Wednesday, May 8, 2013

The world is in ruins


This Daily Kos comic tells the story of the dark side of Thomas Friedman's premature paen to economic globalization (The World is Flat).

The man above is sitting on the ruins of a collapsed "high-rise stitching station." While the image refers to Bangladesh's worst industrial disaster ever, it could also take our mind back to what Friedman had predicted about the shifting economy in a "flattening" world.

In essence, he had assigned to the developed West the role of doing sophisticated, often hi-tech, idea-work and the ground, or grunt-work of manufacturing, stitching, putting the special crack and scratch-resistant plexiglass screen on the iphone, etc. to the developing world's endless pool of cheap labor.

Such an acute division of global labor would go on to have disastrous human and environmental consequences. Since Friedman, I believe, can't see beyond his moustaches, he couldn't have foreseen this

The stitch stations of Bangladesh, just like the assembly shacks of provincial China, housed cheap labor and most of the garment-stitchers were stitching clothes to satisfy the insatiable hunger for bargain clothing in the West.

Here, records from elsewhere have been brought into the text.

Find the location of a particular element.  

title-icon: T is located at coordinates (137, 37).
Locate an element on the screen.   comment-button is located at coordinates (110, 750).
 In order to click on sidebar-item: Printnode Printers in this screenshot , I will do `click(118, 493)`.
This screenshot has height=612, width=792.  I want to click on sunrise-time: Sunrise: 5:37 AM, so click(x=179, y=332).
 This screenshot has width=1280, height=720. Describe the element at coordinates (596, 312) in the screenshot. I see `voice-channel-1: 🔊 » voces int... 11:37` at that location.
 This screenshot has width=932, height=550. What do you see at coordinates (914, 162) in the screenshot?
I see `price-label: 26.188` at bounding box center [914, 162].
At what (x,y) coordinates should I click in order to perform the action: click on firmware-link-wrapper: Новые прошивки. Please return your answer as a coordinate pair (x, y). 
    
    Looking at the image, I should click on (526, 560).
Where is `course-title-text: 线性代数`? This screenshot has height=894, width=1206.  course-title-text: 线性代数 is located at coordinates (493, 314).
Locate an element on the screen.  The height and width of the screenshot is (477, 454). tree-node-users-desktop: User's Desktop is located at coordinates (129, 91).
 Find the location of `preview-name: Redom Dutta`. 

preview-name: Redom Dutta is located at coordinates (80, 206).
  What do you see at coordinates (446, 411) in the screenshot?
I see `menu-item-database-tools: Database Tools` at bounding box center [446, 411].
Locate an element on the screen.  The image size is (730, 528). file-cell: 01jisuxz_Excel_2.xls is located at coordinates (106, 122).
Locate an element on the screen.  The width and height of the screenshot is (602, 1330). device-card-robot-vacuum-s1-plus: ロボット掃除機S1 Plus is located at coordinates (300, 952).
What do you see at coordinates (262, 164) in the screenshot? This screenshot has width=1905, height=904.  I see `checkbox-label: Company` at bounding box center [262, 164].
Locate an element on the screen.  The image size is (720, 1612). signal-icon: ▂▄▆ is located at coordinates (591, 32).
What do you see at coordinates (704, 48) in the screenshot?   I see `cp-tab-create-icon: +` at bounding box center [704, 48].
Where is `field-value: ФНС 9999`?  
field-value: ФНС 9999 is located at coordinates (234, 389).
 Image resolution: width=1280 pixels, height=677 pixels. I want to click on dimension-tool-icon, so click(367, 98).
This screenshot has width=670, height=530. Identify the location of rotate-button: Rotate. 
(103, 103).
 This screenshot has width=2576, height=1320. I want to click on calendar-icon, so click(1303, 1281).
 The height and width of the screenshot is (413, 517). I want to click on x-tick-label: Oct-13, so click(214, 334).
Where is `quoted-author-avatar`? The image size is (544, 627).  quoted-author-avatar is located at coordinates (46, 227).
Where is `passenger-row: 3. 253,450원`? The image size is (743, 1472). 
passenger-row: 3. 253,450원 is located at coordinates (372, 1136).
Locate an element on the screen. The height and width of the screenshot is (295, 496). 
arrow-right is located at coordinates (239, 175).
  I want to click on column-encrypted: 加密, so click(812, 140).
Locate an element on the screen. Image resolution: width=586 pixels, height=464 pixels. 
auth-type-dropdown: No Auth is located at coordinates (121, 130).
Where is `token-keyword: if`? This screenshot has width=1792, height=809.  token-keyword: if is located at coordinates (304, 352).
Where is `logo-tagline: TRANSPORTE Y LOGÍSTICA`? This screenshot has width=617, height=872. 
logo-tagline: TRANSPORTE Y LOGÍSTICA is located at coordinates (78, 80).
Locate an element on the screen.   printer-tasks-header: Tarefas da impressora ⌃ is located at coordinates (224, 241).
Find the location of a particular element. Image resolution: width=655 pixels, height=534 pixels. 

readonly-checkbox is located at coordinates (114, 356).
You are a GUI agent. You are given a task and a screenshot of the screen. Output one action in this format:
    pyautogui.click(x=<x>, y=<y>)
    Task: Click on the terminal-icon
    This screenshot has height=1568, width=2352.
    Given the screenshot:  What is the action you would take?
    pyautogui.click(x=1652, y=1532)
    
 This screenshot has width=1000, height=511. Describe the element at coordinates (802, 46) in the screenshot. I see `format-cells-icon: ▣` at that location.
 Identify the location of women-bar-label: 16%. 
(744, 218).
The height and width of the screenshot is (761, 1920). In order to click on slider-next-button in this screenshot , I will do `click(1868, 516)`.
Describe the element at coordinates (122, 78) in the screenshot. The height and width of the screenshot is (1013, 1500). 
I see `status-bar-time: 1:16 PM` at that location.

The pools of cheap labor have turned into cesspools of dead bodies. 

(I just dug out this excellent essay composed by one of my business students (in 2009) in an undergraduate writing class at New York University. I am delighted to see that he had pointed out the dark underbelly of globalization).

Recently Friedman has ceased to sing one-sidedly in praise of economic globalization; he visits the "technology corridors" of otherwise unevenly developed economies like that of India less, and the ruined landscapes more.

But I feel like he still hedges a vital issue.

He reports back from the city of Taiz in Yemen, where the local population is facing extreme water shortage. Yemeni villages are fighting over, in the real sense of shooting guns and missiles.

Friedman attributes the water scarcity to "mismanagement" of various kinds, but I have a sneaky suspicion that the water in Taiz (as well as in other parts of the developing world) is being smuggled out, with the aiding and abetting of the local authorities, by mega corporations like Pepsi, for instance.

It is a known fact that the water resources in large parts of rural India is used up by corporations like Pepsi and Coca Cola.

What explains the remarkably cheap prices at which gigantic 2 litre bottles of Pepsi are sold in the United States?